Elevated addition

Thanks all. Oh yeah, we are making sure contractor pulls all required permits. "Bigfoot" footings are to be below the frostline (min 4 ft), and the insulation in ceiling, floor and walls meets or exceeds the EnergyStar guidelines for my zone. That business Enginerd mentioned about uplift in strong winds, well that's one I'll have to ask about for sure! Might have to box in underneath.
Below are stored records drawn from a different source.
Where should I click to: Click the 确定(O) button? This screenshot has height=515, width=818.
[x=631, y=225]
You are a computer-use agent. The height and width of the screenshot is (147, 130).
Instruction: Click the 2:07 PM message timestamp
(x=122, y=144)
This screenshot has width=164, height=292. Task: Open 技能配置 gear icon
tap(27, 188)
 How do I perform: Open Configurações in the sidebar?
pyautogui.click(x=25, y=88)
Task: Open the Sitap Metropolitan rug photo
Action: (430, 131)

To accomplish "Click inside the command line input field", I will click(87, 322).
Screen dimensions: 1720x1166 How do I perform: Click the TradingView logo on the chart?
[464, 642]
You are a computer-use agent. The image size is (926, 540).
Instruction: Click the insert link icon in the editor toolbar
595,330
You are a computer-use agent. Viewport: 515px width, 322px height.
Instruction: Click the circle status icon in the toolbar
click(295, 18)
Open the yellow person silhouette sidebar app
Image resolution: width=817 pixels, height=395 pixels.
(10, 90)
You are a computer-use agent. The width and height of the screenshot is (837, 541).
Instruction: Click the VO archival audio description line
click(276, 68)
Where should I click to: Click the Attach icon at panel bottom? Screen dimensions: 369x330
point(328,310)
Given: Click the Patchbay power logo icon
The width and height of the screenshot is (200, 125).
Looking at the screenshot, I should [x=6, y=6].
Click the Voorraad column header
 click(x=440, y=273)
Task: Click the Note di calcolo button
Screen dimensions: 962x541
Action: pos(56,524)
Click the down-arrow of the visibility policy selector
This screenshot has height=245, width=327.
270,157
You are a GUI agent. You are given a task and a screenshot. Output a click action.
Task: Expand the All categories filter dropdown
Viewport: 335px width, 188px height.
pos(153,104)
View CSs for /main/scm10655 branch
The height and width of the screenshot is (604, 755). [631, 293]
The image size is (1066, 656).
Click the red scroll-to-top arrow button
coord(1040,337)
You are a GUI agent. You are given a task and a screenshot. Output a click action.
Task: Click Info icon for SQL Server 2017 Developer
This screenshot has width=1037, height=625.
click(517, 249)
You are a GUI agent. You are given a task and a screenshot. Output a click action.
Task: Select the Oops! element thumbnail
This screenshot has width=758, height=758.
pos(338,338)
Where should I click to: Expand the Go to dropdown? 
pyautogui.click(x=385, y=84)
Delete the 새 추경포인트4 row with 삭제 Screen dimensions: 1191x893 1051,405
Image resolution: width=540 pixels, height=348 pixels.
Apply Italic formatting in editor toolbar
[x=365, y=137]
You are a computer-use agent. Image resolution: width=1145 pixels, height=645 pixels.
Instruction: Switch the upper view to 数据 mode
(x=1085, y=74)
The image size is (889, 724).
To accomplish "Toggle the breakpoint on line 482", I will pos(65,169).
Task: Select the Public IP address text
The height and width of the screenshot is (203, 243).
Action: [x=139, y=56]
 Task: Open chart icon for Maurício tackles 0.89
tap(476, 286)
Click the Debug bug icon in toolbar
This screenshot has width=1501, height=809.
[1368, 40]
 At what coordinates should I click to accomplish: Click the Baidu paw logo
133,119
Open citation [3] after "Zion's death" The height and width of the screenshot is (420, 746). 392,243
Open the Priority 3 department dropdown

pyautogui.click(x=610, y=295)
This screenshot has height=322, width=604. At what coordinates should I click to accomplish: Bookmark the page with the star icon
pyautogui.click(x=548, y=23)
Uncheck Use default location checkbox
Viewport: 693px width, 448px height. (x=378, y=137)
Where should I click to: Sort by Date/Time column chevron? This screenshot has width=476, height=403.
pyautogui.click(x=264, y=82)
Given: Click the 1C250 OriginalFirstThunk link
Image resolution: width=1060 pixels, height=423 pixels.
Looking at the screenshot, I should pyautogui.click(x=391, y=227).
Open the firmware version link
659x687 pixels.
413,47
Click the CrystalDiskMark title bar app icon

If you go to the Bigfoot website, they have some test data for uplift. So, depending on the number of posts and the sizes, the design might be ok, or it could be a simple change such as an extra post or a larger Bigfoot.
 
Thanks all. Oh yeah, we are making sure contractor pulls all required permits. "Bigfoot" footings are to be below the frostline (min 4 ft), and the insulation in ceiling, floor and walls meets or exceeds the EnergyStar guidelines for my zone. That business Enginerd mentioned about uplift in strong winds, well that's one I'll have to ask about for sure! Might have to box in underneath.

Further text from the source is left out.